Some Ocean View residents aren’t waiting around for a new county garbage disposal facility.

Instead, large quantities of trash are being dumped along the access road to the future site of the transfer station. The accumulation of auto parts, appliances and household garbage is a setback for a community where one group of some 150 volunteers removed masses of junk vehicles and trash from 2009 to 2011.

Photos of the garbage were supplied to West Hawaii Today by an Ocean View resident who did not want to be identified.

“There are just people who don’t want to drive all the way to Waiohinu,” said Fortune Otter, president of the Ocean View Community Association.

Residents are able to dispose of their trash for free on Saturdays when the county sets up temporary containers at Kahuku Park. But the lines can take a half hour to navigate, and residents must use a dump 12 miles away at Waiohinu during other days, said Otter, who traveled the access road to the future transfer site recently and said the trash problem has gotten worse in the past year or two.

“The garbage down there has gotten incredibly bad,” Otter said. “It’s not just refrigerators and tires and generators. It’s also bags of diapers, which means that people are definitely just not waiting for Saturday.”

Hawaii County Environmental Management Director Bobby Jean Leithead Todd said illegal dumping has been a long-standing problem on the access road but that she wasn’t aware of any dumping on the 20-acre site.

“We will clean it up if there is an issue,” Leithead Todd said, but she added that the county is pressed with other concerns as it deals with the aftermath of Tropical Storm Iselle and a lava flow threatening Pahoa, its transfer station and highway access to lower Puna.

The county is considering expanding the temporary services offered at the Kahuku collection site, Leithead Todd said. Mayor Billy Kenoi lauded the temporary center when it was put in place in 2010, saying the facility would help prevent litter and illegal dumping. In June, the Windward Planning Commission approved a permit allowing Ka‘u Rubbish Disposal LLC to begin operating a curbside garbage pickup service in the subdivision.

The lack of a transfer station has been a sore point for years with Ocean View residents.

In an email, District 6 Councilwoman Brenda Ford said she was disgusted by the trash and displeased the transfer station hasn’t been built.

“I’m so frustrated about this project and many other public safety projects that have not been completed in Ka‘u and Kona,” she said.

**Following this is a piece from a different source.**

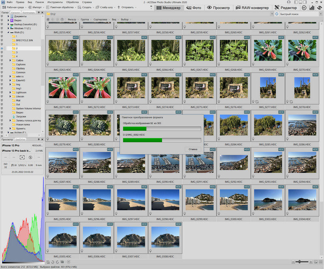Click rotate left icon in bottom toolbar
This screenshot has width=324, height=269.
click(x=53, y=262)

Leithead Todd said the county has invested $5.5 million in transfer station improvements during the Kenoi administration. These included upgrades in Pahoa, Keaau, Waimea and Kealakehe. The Volcano and Glenwood transfer stations are under a $1.8 million contract for improvements. Waiohinu is likely next on the list before a new transfer station for Ocean View, because a wooden support structure to shore up a quake-damaged wall at the Waiohinu station was burned in an act of vandalism, Leithead Todd said.

“We can’t build everything on the wishlist all at once,” she said.

Ford acknowledged that county departments are currently in crisis mode but said that doesn’t explain years of inactivity on a project that has been on the county’s capital improvement projects list since 2007.